The response should consist of the listing, repeated word for word.

Data for this exercise section start

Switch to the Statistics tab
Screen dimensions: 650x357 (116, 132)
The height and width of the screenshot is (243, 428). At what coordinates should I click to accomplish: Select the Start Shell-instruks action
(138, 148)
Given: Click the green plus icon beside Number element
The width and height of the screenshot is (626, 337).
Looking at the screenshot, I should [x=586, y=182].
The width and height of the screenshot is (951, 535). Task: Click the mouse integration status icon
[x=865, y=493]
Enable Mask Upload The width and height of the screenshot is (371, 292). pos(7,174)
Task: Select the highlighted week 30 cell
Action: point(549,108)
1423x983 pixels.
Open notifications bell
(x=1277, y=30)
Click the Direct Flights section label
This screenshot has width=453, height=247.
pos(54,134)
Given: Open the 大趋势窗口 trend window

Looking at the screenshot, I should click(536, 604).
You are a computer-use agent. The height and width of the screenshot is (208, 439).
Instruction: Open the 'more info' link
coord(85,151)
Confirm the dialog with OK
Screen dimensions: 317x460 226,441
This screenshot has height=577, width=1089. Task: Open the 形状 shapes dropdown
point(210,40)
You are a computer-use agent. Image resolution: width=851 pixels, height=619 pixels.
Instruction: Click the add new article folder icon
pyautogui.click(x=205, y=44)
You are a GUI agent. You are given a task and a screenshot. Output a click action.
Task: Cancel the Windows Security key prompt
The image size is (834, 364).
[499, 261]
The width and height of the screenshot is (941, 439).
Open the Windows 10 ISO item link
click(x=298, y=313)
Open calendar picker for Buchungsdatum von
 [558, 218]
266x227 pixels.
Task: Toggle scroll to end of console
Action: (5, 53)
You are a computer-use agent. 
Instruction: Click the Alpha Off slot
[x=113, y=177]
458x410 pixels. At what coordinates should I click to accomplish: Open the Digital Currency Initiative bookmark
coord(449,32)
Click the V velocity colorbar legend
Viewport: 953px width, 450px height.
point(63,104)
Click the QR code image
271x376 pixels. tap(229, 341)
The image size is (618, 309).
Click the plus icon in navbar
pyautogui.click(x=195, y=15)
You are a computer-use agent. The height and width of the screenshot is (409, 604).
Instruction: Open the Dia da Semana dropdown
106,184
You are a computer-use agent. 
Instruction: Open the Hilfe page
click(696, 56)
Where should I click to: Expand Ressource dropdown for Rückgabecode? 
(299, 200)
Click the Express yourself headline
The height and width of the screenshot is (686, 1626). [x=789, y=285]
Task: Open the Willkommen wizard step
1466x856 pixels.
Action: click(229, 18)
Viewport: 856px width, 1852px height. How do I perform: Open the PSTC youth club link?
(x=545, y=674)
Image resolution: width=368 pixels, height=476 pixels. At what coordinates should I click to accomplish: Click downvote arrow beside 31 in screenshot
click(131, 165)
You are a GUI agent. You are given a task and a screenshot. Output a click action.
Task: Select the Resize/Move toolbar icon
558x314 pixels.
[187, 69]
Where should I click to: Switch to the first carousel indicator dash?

Data for this exercise section end

Finished task =
Switch to the Statistics tab
Screen dimensions: 650x357 (116, 132)
The height and width of the screenshot is (243, 428). At what coordinates should I click to accomplish: Select the Start Shell-instruks action
(138, 148)
Given: Click the green plus icon beside Number element
The width and height of the screenshot is (626, 337).
Looking at the screenshot, I should [x=586, y=182].
The width and height of the screenshot is (951, 535). Task: Click the mouse integration status icon
[x=865, y=493]
Enable Mask Upload The width and height of the screenshot is (371, 292). pos(7,174)
Task: Select the highlighted week 30 cell
Action: point(549,108)
1423x983 pixels.
Open notifications bell
(x=1277, y=30)
Click the Direct Flights section label
This screenshot has width=453, height=247.
pos(54,134)
Given: Open the 大趋势窗口 trend window

Looking at the screenshot, I should click(536, 604).
You are a computer-use agent. The height and width of the screenshot is (208, 439).
Instruction: Open the 'more info' link
coord(85,151)
Confirm the dialog with OK
Screen dimensions: 317x460 226,441
This screenshot has height=577, width=1089. Task: Open the 形状 shapes dropdown
point(210,40)
You are a computer-use agent. Image resolution: width=851 pixels, height=619 pixels.
Instruction: Click the add new article folder icon
pyautogui.click(x=205, y=44)
You are a GUI agent. You are given a task and a screenshot. Output a click action.
Task: Cancel the Windows Security key prompt
The image size is (834, 364).
[499, 261]
The width and height of the screenshot is (941, 439).
Open the Windows 10 ISO item link
click(x=298, y=313)
Open calendar picker for Buchungsdatum von
 [558, 218]
266x227 pixels.
Task: Toggle scroll to end of console
Action: (5, 53)
You are a computer-use agent. 
Instruction: Click the Alpha Off slot
[x=113, y=177]
458x410 pixels. At what coordinates should I click to accomplish: Open the Digital Currency Initiative bookmark
coord(449,32)
Click the V velocity colorbar legend
Viewport: 953px width, 450px height.
point(63,104)
Click the QR code image
271x376 pixels. tap(229, 341)
The image size is (618, 309).
Click the plus icon in navbar
pyautogui.click(x=195, y=15)
You are a computer-use agent. The height and width of the screenshot is (409, 604).
Instruction: Open the Dia da Semana dropdown
106,184
You are a computer-use agent. 
Instruction: Open the Hilfe page
click(696, 56)
Where should I click to: Expand Ressource dropdown for Rückgabecode? 
(299, 200)
Click the Express yourself headline
The height and width of the screenshot is (686, 1626). [x=789, y=285]
Task: Open the Willkommen wizard step
1466x856 pixels.
Action: click(229, 18)
Viewport: 856px width, 1852px height. How do I perform: Open the PSTC youth club link?
(x=545, y=674)
Image resolution: width=368 pixels, height=476 pixels. At what coordinates should I click to accomplish: Click downvote arrow beside 31 in screenshot
click(131, 165)
You are a GUI agent. You are given a task and a screenshot. Output a click action.
Task: Select the Resize/Move toolbar icon
558x314 pixels.
[187, 69]
Where should I click to: Switch to the first carousel indicator dash?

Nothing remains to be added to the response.